Kementerian Pertahanan Suriah mengatakan enam orang tewas dalam serangan Israel di perbatasan dengan Lebanon pada hari Rabu, beberapa jam sebelum gencatan senjata dengan Hizbullah dimulai.

60 hari

Setelah berminggu-minggu tekanan internasional terhadap Israel, Presiden AS Joe Biden mengumumkan perjanjian gencatan senjata pada hari Selasa.

Dalam sebuah wawancara dengan Al Jazeera, utusan AS Amos Hochstein mengatakan pasukan Israel yang diposisikan dua hingga tiga kilometer dari perbatasan dengan Lebanon “akan tetap di tempat untuk saat ini”, dan akan keluar secara bertahap selama 60 hari ke depan, dimulai dalam “beberapa hari ke depan.” atau beberapa minggu pertama”.

“Tetapi ada banyak hal yang harus dilakukan dalam 60 hari ini,” kata Hochstein dalam wawancara.

“Tentara Lebanon tidak dapat mengerahkan pasukan sebanyak itu dengan cepat ke seluruh wilayah selatan jika mereka sudah lama tidak berada di sana,” katanya, sambil menekankan bahwa angkatan bersenjata Lebanon akan bergerak ketika pasukan Israel berangkat.

Amerika Serikat adalah sekutu utama dan pendukung militer Israel, dan Biden memuji kesepakatan itu sebagai “kabar baik” dan “awal baru” bagi Lebanon.

Netanyahu berterima kasih kepada Biden atas keterlibatannya dalam menengahi kesepakatan tersebut, yang mana Israel akan mempertahankan kebebasan “penuh” untuk bertindak melawan Hizbullah jika kelompok yang didukung Iran tersebut menimbulkan ancaman baru.

Mimpi kedamaian

Hizbullah menjadi satu-satunya kelompok bersenjata yang menolak menyerahkan senjatanya setelah perang saudara Lebanon 1975-1990 berakhir.

Hingga saat ini, kelompok tersebut masih mempertahankan kehadirannya yang kuat di beberapa bagian Lebanon dan persenjataannya diyakini lebih kuat dibandingkan tentara nasional.

Sementara suasana di Lebanon penuh dengan kegembiraan karena kehilangan, di Israel tidak ada indikasi akan kembalinya 60.000 orang yang terpaksa meninggalkan rumah mereka karena serangan Hizbullah.

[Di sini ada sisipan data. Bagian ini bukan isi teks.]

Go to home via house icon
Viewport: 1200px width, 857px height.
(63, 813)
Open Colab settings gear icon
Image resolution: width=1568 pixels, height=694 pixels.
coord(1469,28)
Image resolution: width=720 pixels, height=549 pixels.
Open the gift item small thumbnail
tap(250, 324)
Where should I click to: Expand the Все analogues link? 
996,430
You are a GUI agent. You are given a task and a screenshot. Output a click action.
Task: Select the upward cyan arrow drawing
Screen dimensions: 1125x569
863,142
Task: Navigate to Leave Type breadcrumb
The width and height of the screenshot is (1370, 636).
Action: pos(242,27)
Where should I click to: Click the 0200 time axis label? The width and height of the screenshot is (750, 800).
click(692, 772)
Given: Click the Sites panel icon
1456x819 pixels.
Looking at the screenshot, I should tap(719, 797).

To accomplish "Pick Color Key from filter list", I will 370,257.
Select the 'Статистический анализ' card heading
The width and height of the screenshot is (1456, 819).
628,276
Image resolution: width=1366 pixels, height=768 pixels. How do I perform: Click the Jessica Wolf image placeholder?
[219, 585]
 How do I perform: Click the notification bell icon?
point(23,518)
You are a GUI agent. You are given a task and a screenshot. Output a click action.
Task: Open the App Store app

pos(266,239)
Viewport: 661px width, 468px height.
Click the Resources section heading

Meski begitu, banyak warga Israel yang kelelahan karena perang selama setahun dengan Hamas dan Hizbullah menyuarakan harapan bahwa gencatan senjata dapat menandakan masa depan yang lebih cerah.

“Pendapat saya adalah setelah lebih dari satu tahun perang, penembakan, dan penyanderaan di selatan, perjanjian gencatan senjata adalah perjanjian yang seharusnya memberi Israel semacam peluang untuk berharap,” kata Roni Alon, seorang pensiunan warga Haifa. di Israel utara.

“Saya berharap akan ada perdamaian di dunia, orang-orang Yahudi adalah orang-orang yang mencari perdamaian, mereka adalah orang-orang yang menginginkan perdamaian.”